### Exercise
Repeat only the stretch of lines below that runs from the line with "Task: Click the 分页大小 input field" through the line with "Open the Software", unaltered.

### Stored data
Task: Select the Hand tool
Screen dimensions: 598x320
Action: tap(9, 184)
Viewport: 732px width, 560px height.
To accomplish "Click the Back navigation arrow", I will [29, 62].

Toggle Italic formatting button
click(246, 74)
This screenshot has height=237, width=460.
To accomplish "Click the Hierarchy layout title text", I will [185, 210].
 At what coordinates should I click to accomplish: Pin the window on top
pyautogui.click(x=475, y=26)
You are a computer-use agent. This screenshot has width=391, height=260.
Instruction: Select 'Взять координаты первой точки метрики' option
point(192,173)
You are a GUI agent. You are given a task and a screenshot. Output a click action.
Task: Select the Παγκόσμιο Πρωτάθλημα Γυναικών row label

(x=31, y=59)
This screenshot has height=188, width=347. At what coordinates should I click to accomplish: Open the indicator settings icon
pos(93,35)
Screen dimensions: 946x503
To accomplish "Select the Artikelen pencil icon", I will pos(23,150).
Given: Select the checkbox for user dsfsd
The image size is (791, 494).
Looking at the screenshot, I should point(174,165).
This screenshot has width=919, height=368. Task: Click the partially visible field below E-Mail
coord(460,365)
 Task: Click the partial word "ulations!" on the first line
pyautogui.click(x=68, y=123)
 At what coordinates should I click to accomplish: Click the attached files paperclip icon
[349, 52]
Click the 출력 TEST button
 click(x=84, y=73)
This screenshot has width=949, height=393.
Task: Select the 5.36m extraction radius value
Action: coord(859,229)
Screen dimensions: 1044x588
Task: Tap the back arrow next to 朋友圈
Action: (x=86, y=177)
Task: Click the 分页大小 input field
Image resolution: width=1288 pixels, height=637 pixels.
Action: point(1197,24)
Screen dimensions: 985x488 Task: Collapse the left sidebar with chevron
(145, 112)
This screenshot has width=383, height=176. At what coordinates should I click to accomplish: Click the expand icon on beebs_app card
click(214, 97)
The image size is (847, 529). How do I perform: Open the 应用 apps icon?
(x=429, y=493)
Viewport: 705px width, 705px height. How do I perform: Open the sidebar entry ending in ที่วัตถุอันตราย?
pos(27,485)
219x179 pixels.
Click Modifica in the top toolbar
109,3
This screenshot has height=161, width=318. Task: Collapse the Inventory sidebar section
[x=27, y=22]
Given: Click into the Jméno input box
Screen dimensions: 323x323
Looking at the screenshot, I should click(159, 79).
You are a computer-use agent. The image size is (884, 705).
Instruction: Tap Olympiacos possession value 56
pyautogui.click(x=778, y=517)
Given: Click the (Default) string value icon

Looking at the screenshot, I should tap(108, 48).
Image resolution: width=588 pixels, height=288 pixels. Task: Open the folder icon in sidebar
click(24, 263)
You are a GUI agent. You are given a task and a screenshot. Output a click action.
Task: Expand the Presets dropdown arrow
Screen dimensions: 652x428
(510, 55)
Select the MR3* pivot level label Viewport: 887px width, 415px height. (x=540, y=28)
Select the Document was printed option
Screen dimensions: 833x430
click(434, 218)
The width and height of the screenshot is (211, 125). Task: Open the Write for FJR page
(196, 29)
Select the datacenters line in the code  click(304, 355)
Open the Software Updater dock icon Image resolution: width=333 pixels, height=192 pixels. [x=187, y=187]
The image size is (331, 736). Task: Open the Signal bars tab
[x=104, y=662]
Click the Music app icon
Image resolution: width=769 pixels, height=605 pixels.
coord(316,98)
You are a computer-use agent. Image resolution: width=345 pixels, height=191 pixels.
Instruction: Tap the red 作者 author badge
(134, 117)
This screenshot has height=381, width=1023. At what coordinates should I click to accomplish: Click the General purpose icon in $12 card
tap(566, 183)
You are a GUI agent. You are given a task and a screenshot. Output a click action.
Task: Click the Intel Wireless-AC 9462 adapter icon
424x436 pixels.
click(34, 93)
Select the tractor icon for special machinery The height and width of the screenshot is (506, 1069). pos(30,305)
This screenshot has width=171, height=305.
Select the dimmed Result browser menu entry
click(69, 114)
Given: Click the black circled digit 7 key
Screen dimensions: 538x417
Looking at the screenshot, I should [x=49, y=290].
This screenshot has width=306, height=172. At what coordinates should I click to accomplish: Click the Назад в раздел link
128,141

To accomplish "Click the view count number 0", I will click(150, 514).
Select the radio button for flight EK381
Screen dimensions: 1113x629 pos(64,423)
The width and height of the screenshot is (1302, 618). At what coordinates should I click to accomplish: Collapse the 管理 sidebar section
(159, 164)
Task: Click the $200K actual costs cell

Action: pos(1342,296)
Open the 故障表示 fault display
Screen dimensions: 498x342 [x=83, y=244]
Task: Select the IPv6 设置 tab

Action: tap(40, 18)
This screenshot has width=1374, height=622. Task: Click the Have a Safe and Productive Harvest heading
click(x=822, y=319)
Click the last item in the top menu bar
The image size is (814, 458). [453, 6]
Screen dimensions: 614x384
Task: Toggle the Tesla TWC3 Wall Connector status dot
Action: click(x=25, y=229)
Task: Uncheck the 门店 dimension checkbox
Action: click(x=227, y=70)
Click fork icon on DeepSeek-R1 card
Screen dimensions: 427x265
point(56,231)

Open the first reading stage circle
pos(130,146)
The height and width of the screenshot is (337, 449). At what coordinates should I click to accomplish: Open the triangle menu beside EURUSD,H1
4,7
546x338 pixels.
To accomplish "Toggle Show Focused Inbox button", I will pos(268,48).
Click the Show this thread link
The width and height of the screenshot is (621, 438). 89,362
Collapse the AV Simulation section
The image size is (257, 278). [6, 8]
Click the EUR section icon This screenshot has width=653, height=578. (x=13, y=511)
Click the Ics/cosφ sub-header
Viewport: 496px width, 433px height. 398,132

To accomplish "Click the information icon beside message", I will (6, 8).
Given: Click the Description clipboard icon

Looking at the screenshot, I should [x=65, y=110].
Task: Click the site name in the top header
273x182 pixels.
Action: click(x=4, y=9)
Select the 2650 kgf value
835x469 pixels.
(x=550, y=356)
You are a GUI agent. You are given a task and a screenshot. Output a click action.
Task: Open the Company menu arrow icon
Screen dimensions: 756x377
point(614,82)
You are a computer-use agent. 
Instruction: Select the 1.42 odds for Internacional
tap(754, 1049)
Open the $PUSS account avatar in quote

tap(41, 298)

### Output
Task: Click the 分页大小 input field
Image resolution: width=1288 pixels, height=637 pixels.
Action: point(1197,24)
Screen dimensions: 985x488 Task: Collapse the left sidebar with chevron
(145, 112)
This screenshot has width=383, height=176. At what coordinates should I click to accomplish: Click the expand icon on beebs_app card
click(214, 97)
The image size is (847, 529). How do I perform: Open the 应用 apps icon?
(x=429, y=493)
Viewport: 705px width, 705px height. How do I perform: Open the sidebar entry ending in ที่วัตถุอันตราย?
pos(27,485)
219x179 pixels.
Click Modifica in the top toolbar
109,3
This screenshot has height=161, width=318. Task: Collapse the Inventory sidebar section
[x=27, y=22]
Given: Click into the Jméno input box
Screen dimensions: 323x323
Looking at the screenshot, I should click(159, 79).
You are a computer-use agent. The image size is (884, 705).
Instruction: Tap Olympiacos possession value 56
pyautogui.click(x=778, y=517)
Given: Click the (Default) string value icon

Looking at the screenshot, I should tap(108, 48).
Image resolution: width=588 pixels, height=288 pixels. Task: Open the folder icon in sidebar
click(24, 263)
You are a GUI agent. You are given a task and a screenshot. Output a click action.
Task: Expand the Presets dropdown arrow
Screen dimensions: 652x428
(510, 55)
Select the MR3* pivot level label Viewport: 887px width, 415px height. (x=540, y=28)
Select the Document was printed option
Screen dimensions: 833x430
click(434, 218)
The width and height of the screenshot is (211, 125). Task: Open the Write for FJR page
(196, 29)
Select the datacenters line in the code  click(304, 355)
Open the Software Updater dock icon Image resolution: width=333 pixels, height=192 pixels. [x=187, y=187]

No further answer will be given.